RTE staff must stand up now - Prof Dobbo
Bryan Dobson. Photo:Damien Eagers
BRYAN Dobson asks his RTE colleagues to stand up now when he enters the room after being made a university professor. However, his request falls completely on deaf ears.
"I've told everyone in RTE that I expect them to stand up when I come into the room, which of course has been entirely ignored but there you go it serves me right," joked the Six One news anchor.
Last week, it was announced that Mr Dobson had been appointed a professor at the University of Limerick, where he will lecture in journalism.
"They call me a professor, which makes it sound rather grand but basically I go down and do some workshops - talk to some of the students," said the broadcaster.
Dobson was talking at the launch of the Samaritans campaign, Talk to Us, and he said that talking on TV is not just something he does for a living.
"I'm in a family where we all try and talk and I talk a lot to my wife and she talks a lot to me.
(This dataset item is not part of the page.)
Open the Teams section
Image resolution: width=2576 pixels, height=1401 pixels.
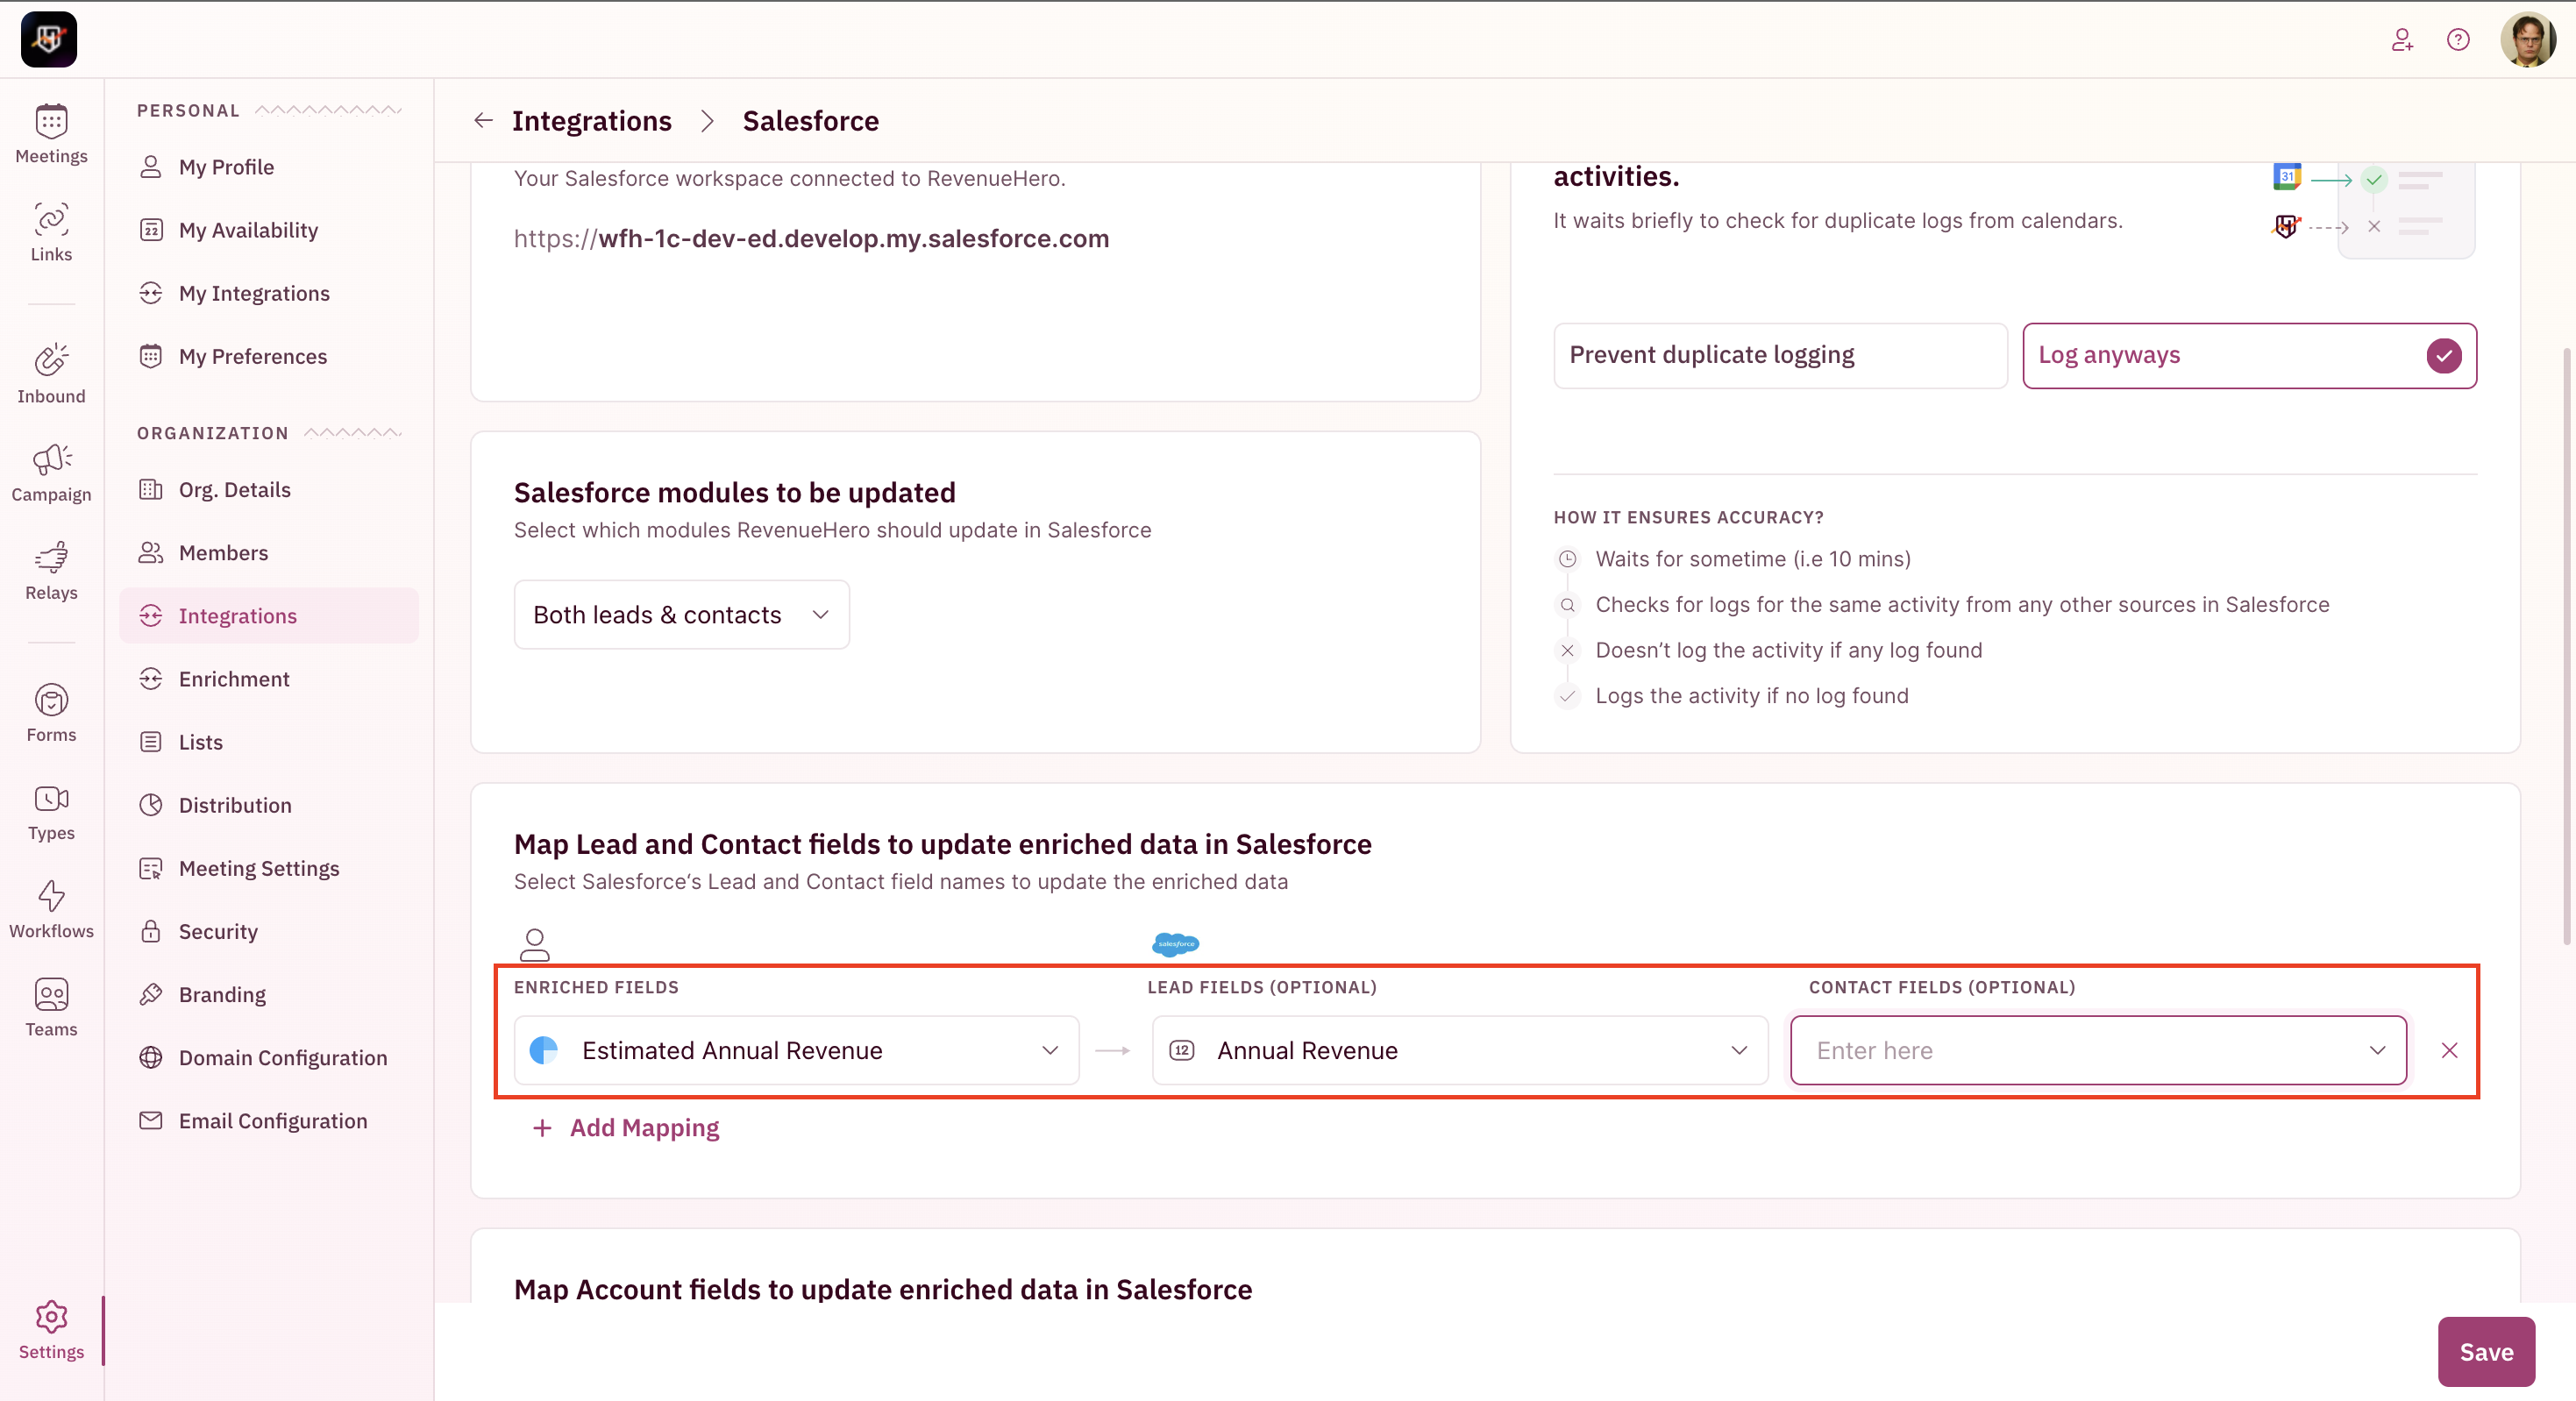(51, 1007)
We talk to our children and they talk to us and they talk to other people.
campaign
"I think the first thing you need to do is if you have issues in your life is to share them with people, because if you keep them bottled up they get bigger, don't they?" said Dobson.
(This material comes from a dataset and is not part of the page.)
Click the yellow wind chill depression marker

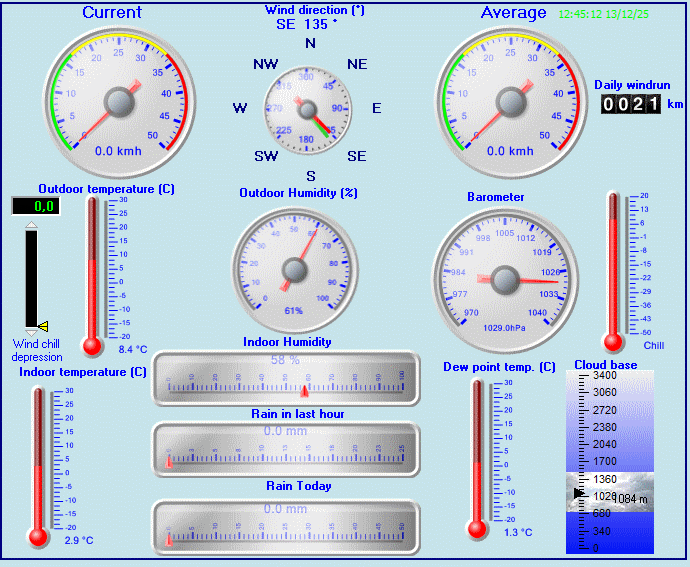pyautogui.click(x=43, y=325)
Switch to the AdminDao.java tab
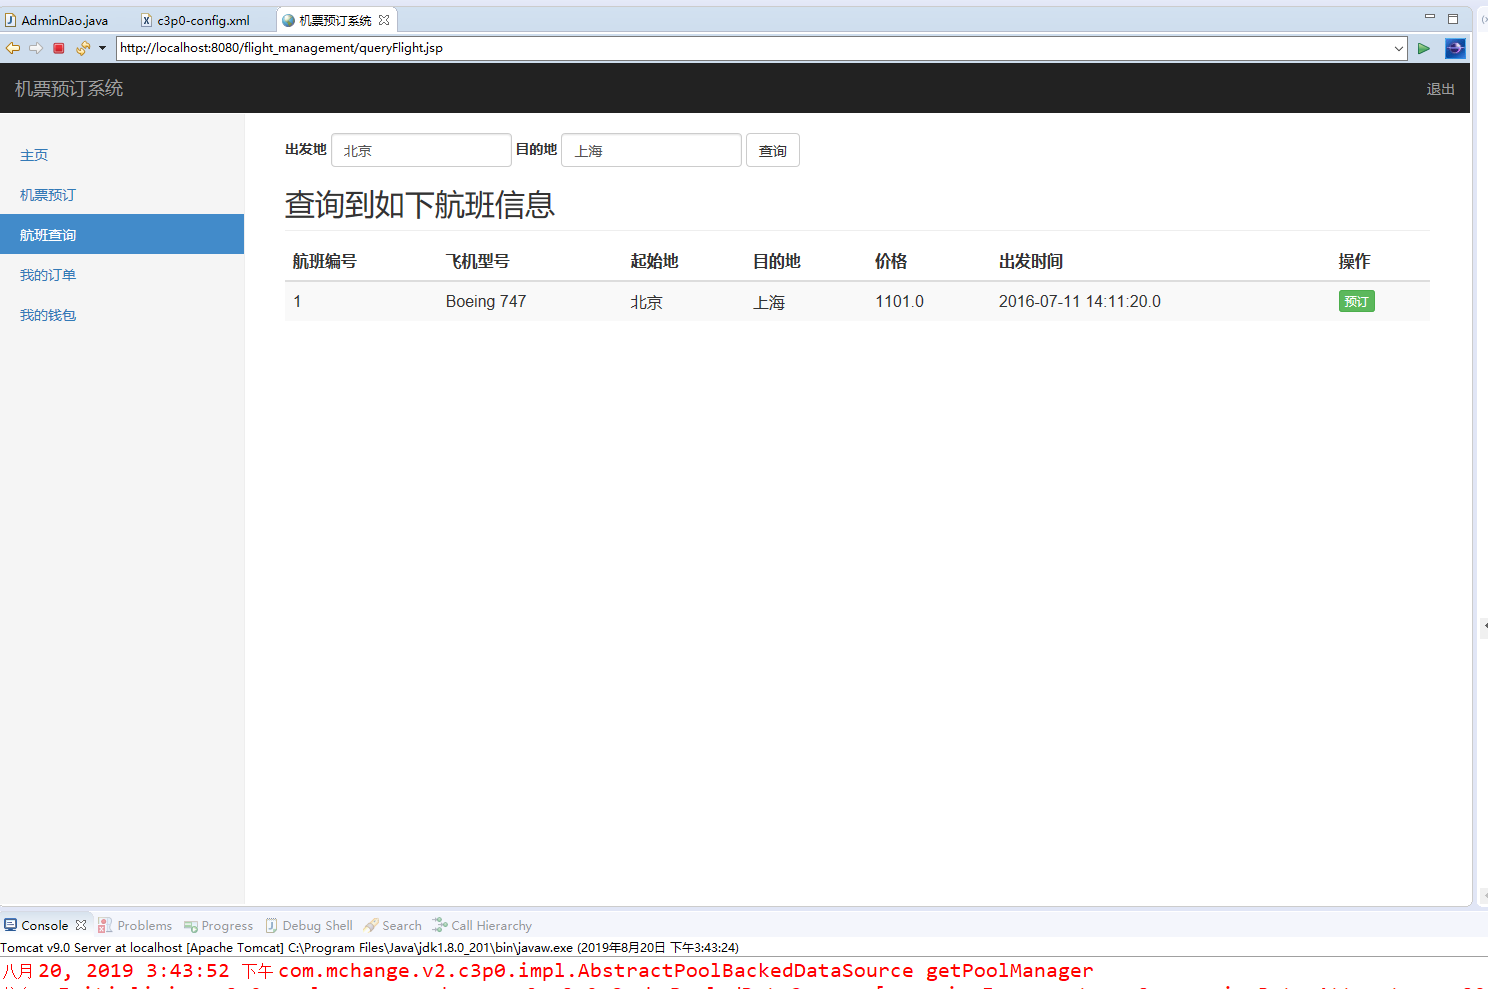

He described the campaign as excellent because it is targeted at getting men talking.
"I know they are going to make a particular point about men.
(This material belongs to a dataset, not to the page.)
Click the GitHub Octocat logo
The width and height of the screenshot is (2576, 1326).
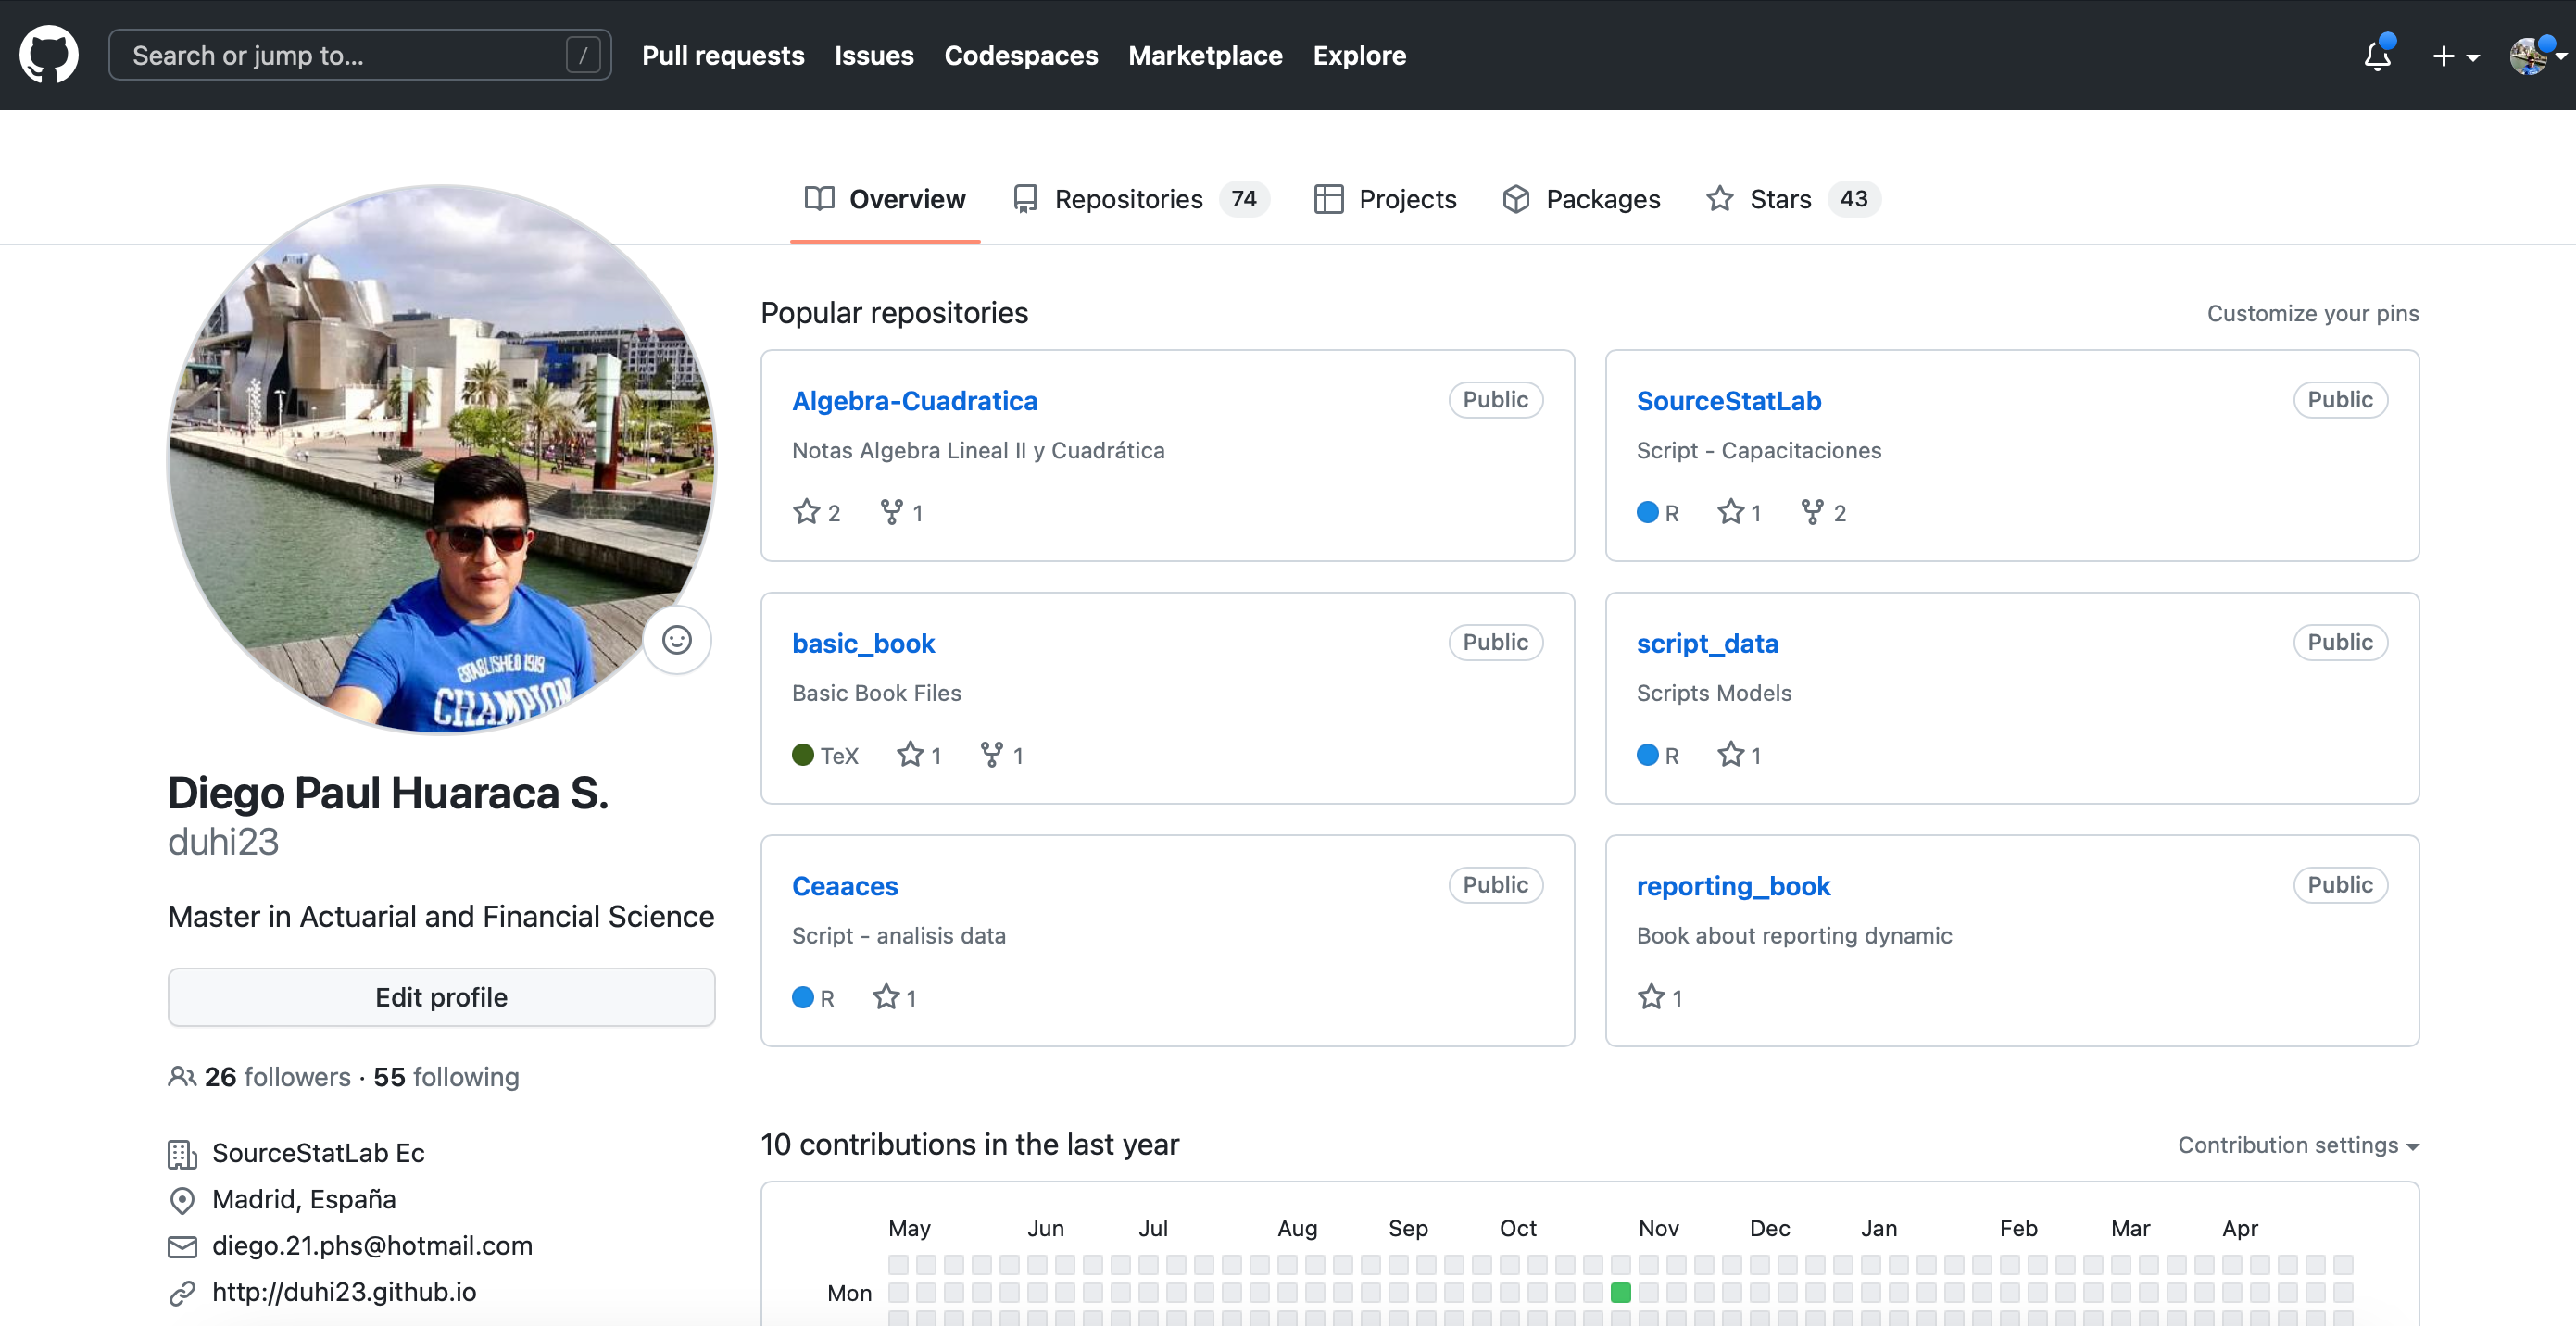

"It would be men of my age, it's traditionally men who find it more difficult to talk about emotional issues or mental health issues," said Dobson.
He also said, when asked had he ever experienced any ageism in his industry, that it was not something he had come across.
"I'm 53 so I don't know, does ageism affect 53-year-olds? No I haven't encountered ageism at all, actually," he answered.
Samaritans' national awareness campaign will run across the months of July and August with their volunteers on the streets around the country highlighting their services.